Declining enrollments and aging facilities were the main factors in the closure of several local schools in Los Altos Hills over several decades, generating the initial anger believed to be at the root of the redistricting push.
Like redistricting, the proposed settlement has a number of potential red flags, including support for a preference for Los Altos Hills residents to gain admission into the charter school. That same provision — which would require an amendment to the charter from the county and an exemption from state law barring discriminatory admissions policies — was in the original application for Bullis Charter School.
The Los Altos school board pointed out the geographic preference in its stinging rebuke denying the charter, which was later approved by Santa Clara County.
“The law’s pretty clear about that,” Los Altos school board member Mark Goines said.
Many of the parents who established the charter school advocate redistricting, and have dominated public discourse and politics in the Hills in recent years.
Organizers advertised Monday night’s meeting as a chance to speak against redistricting without getting shouted down. On several occasions, Ryan ignored grumblings from one side of the room and reiterated that the discussion was meant to be one-sided. At another point, applause from the rest of the crowd drowned out redistricting proponents, who had turned out in large numbers.

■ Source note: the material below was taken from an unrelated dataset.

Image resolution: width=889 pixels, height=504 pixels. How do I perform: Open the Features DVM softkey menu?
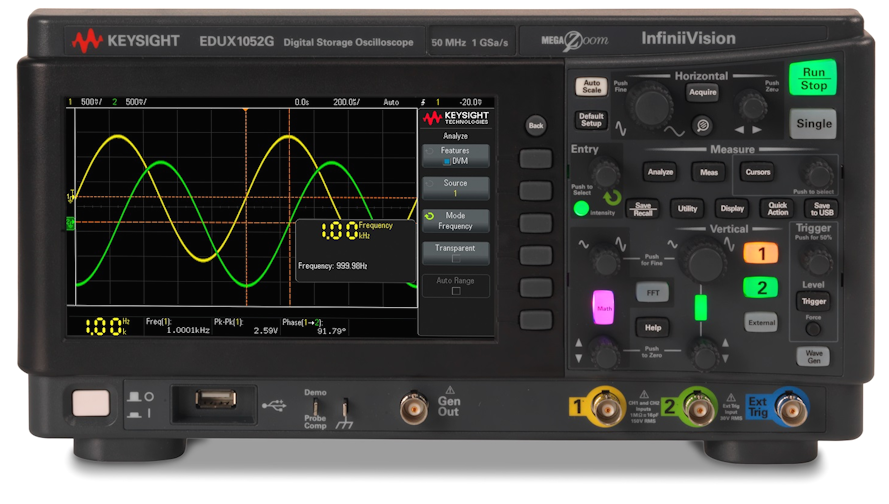click(x=455, y=155)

But for most of the evening, calls for unity and an end to the divisiveness dominated.
Nikki Beyer, whose two children both attended Bullis, was among the many people who said they were proud to be part of a great school district (Los Altos) and lamented that the more outspoken of her neighbors did not seem to feel the same way.
“This is not ‘them and us,’ this is ‘us,'” said Beyer (who is not related to Joanna Beyer).
Goines, finally leaving the old school around 10 p.m., said he hoped the community would be able to work out its differences and once again use the Bullis site.
“I ran on a sharing platform,” said Goines, “and we’re going to share, dammit.”